Em nota, a Secretaria de Estado da Saúde diz que o governo paulista incluiu os quilombolas, que integram parte da população preta e parda, na primeira fase do Plano Estadual de Imunização (PEI) contra Covid-19 e cerca de 10 mil doses foram aplicadas especificamente neste grupo.

"A decisão foi diferenciada do Ministério da Saúde, que optou por não incluir esse público entre os grupos desta primeira fase da campanha nacional, justamente porque o estado prioriza a vacinação dos grupos mais vulneráveis em seu plano", diz a nota.

VACINAÇÃO EM BH
Em Belo Horizonte, pesquisadores da UFMG (Universidade Federal de Minas Gerais) têm mapeado as populações mais vulneráveis a partir de um índice de vulnerabilidade em saúde (IVS), desenvolvido a partir de mais de 3.000 setores censitários da cidade.

O índice leva em conta cinco variáveis (saneamento, coleta de lixo, abastecimento de água, alfabetização e cor da pele onde se concentra pobreza) e classifica as áreas de baixo, médio e elevado risco social.

Segundo Deborah Malta, professora da Escola de Enfermagem da UFMG, os dados mostram diferenças muito importantes de mortalidade quando analisados a partir do índice de vulnerabilidade.

Por exemplo, na população que vive em áreas de baixo risco (de maior poder aquisitivo), a taxa de mortalidade em 2020 foi de 12 mortes por grupo de 100 mil na faixa etária entre 40 a 59 anos.

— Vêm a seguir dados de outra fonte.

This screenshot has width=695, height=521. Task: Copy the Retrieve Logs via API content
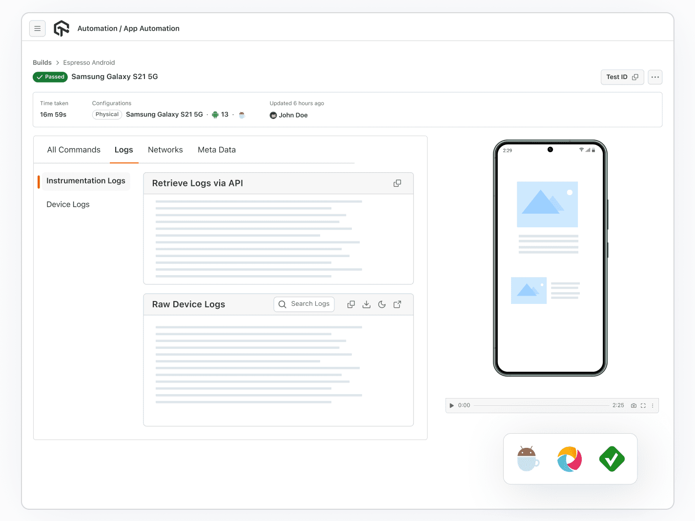pos(397,183)
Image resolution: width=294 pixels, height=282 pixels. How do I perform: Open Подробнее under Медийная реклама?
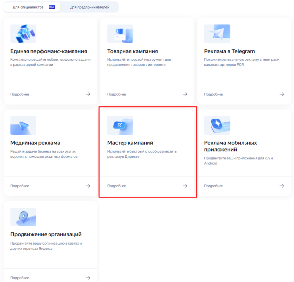(x=20, y=186)
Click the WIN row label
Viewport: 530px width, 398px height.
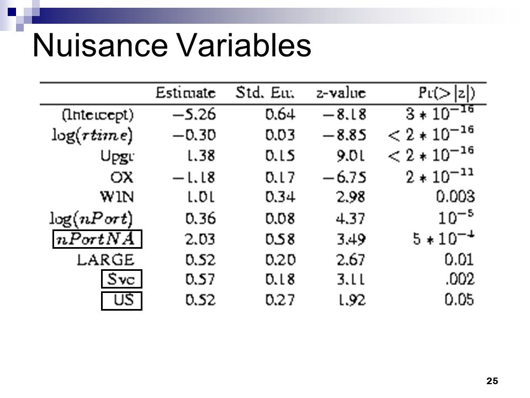pos(117,197)
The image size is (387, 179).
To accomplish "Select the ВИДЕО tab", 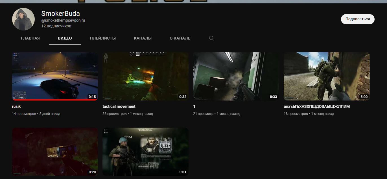I will coord(65,38).
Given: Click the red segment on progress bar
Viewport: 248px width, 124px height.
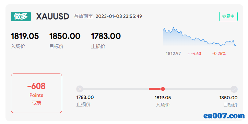Looking at the screenshot, I should pyautogui.click(x=155, y=89).
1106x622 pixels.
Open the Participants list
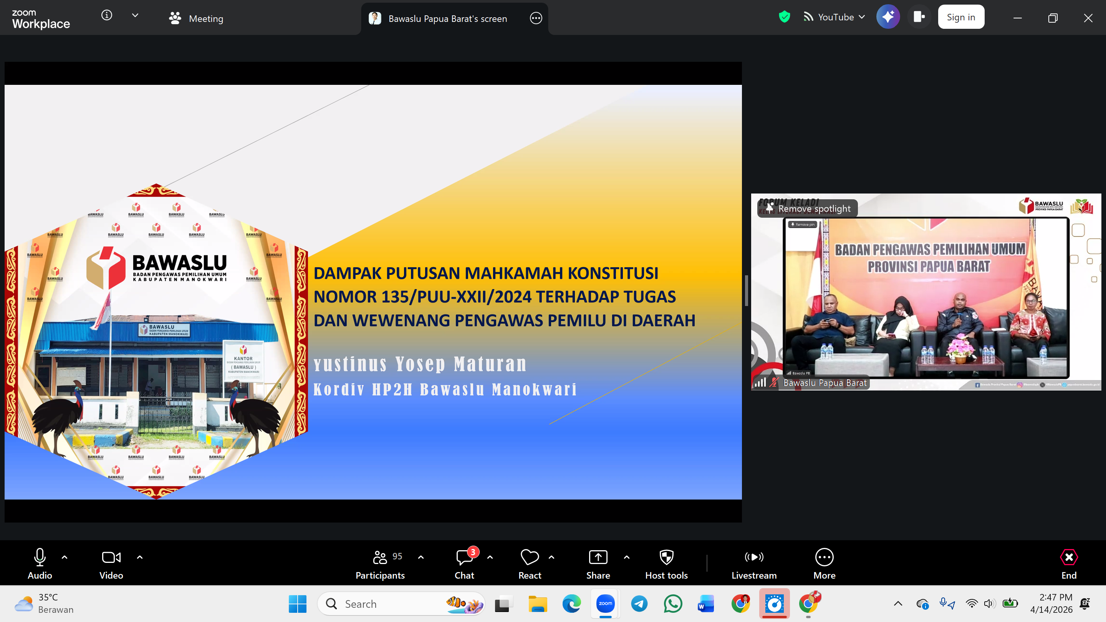pos(380,562)
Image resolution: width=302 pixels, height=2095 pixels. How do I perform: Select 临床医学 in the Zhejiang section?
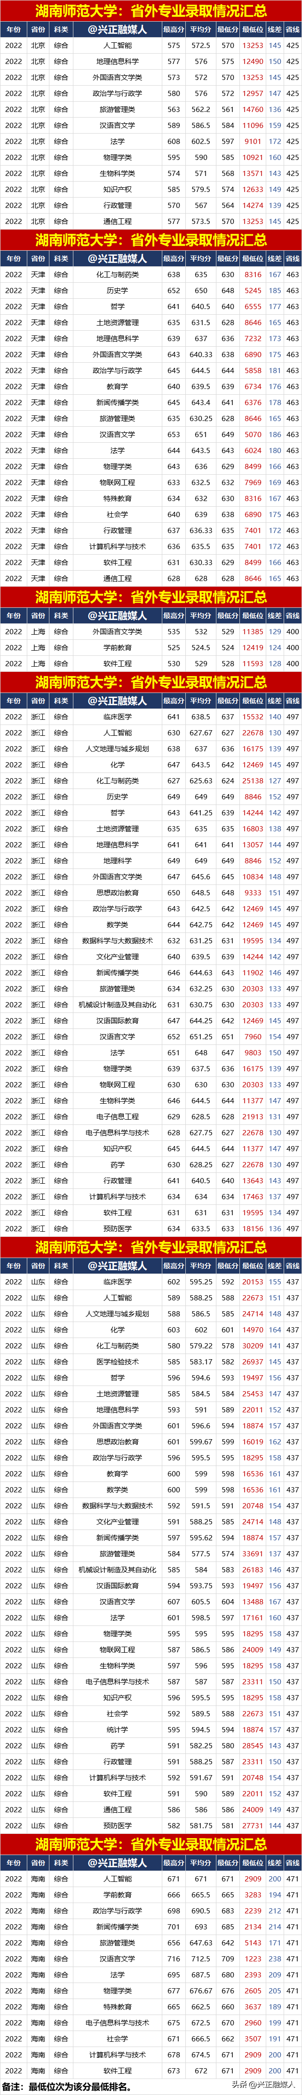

Entre as pessoas que moram em regiões de elevado risco (mais vulneráveis), isso salta para 56 mortes por grupo de 100 mil.

Na ponta mais extrema, os idosos com 75 anos ou mais, esse índice variou de 409 para 874 mortes por grupo de 100 mil. "Os idosos se concentram mais nas áreas ricas. Nas áreas pobres, quase não tem idoso. Com poucas doses, num cenário de escassez, você consegue cobrir essa população que mora em região pobre e que tem mais chances de morrer."

Na opinião de Malta, os dados poderiam ser úteis para indicar a prioridade de vacinação. A proposta, que foi apresentada no último congresso de geriatria e gerontologia, está sendo avaliada pela Secretaria Municipal da Saúde de Belo Horizonte.